Friday, January 4, 2013

as i was washing dishes today i began to think about my life. i do believe i am not at the halfway goal of my timeline. having said that, let me clarify my thought process. i plan to be alive and vital until at least 95. that's minimum, mind you, but these are aware zestful, lively years so i am being conservative. i am 42 so in my estimation i am almost but not quite halfway there. 'very cheeky of her', is that what you're thinking? well you are right. i'm cheeky. i get to be. i am in the 'but she should have died' club. more on that later.
so i was thinking at the almost halfway mark i really should have some wisdom. what wisdom do i have? i wondered. then i recalled this article i read about phrases that should be phased out of our vernacular and this is what i came into my head.

"it just happened." now i am not saying this because i am a bitter divorcee, or because i am a struggling single parent (i am neither struggling nor bitter but i am divorced and parenting) but i was thinking about this article and wisdom one might have after almost half their life. it has been said to me (i assume although i can't recall an exact instance) and i have said it (again, i can't recall an example)
ok, NOTHING. NOTHING i can possibly think of no matter how hard i try 'just happens'. especially with consenting adults. please...self, please...friends dignify your life enough to never utter these words again. things do not JUST happen. relationships, stolen kisses, intimacies don't. they are chosen. what if we instead we said:
it became.
it evolved.
it began.
it evolved.
it grew.
i chose.
now take a senerio (like i did plate in hand, by my sink where i have come to the conclusion i might just do my best thinking of thinks):
woman finds out man had affair.
woman says something to the effect of  'how could you? how would you? she is my best friend/neighbor/sister/co-worker/dog walker!"
man says, 'i don't know, i love you...IT JUST HAPPENED. i can't explain it."

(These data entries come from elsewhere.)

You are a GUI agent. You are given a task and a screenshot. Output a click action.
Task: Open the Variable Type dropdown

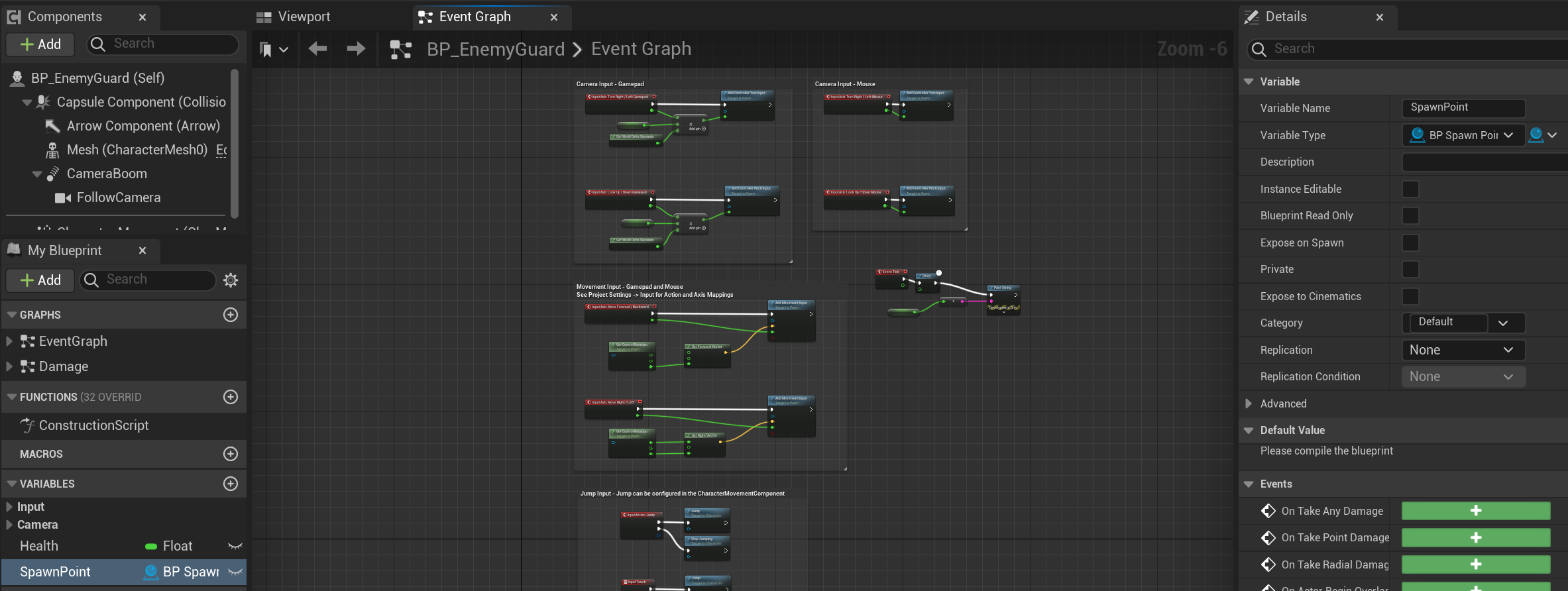pos(1463,135)
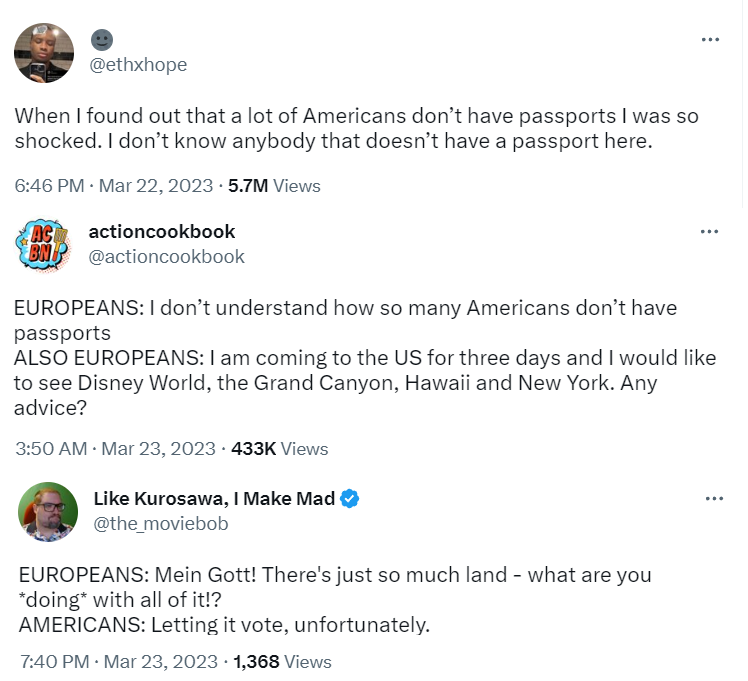This screenshot has width=748, height=681.
Task: Open more options on ethxhope's tweet
Action: tap(710, 40)
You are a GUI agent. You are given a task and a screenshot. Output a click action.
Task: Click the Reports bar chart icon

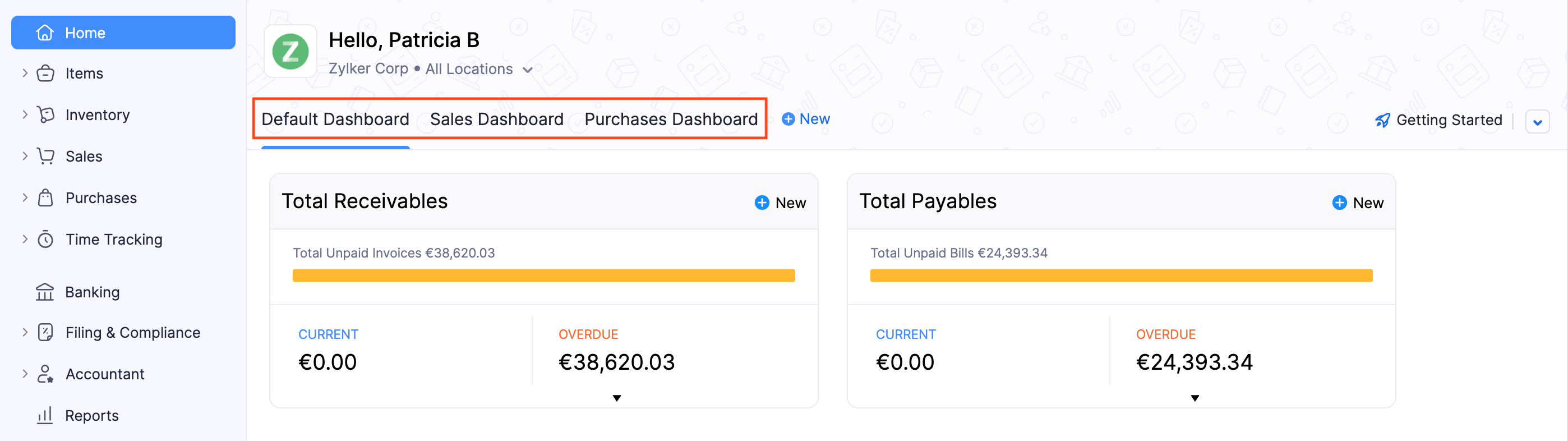[x=45, y=415]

now let's revise with shannon's perfect dish version.
woman: 'HOW could YOU! '
man: 'i don't know, it began.'

already (and here i am a dishwasher and not even the woman) i feel better. YES. clearly it did, now, now we are getting somewhere.

so that's one on the list of wisdom at the halfway point and things that should no longer be said.

here is another nugget of dawn dishwashing wisdom from a nobody...
what i do everyday (when i am not doing dishes...) is a medical assistant. i work with one doctor, i travel office to office with her....i am hers, she is mine (that was tongue in cheek....we did not so much as exchange holiday cards) but i respect her. like her as a person.
so here is my wisdom.... some people are totally invested in being a broken person.



i am going to give that a pause so you can think of that for what it is... a rather bold statement.
are you invested in being so broken that it gift away from your life?
a pass?
or are you truly broken. tonight i write this and honestly don't judge you. i ask, instead. funny i write this (universal matches) after 'office hours' today...my doctor went home and another surgical doctor was next to me dictating (not very common, most doctors are not very social) the funny thing about being a bottom feeder on the medical food chain (you have to keep things light if you are going to be in the medical profession) is that doctors are all very drained by us all. they don't usually interact with us....the community that frankly is the foundation. anyway, we were talking laughing and ughhhhh. lettttting it gooooo... there are so many people with so many broken parts. it is almost impossible. truly. so i was reading thru my...what do they call it that i love so much, that phrase....social. whatever. anyway.....so there is this person who has to hold onto illness so that she can continue to exist. the funny thing is, i get it.
i do.
i hear stories.
the beauty of the stories i hear honestly reminds me, how amazing it is.
and then there are the blurs.
just so caught up in being sick it becomes their idenitity.
i have damage.
but i never want to be so damaged it becomes who i am.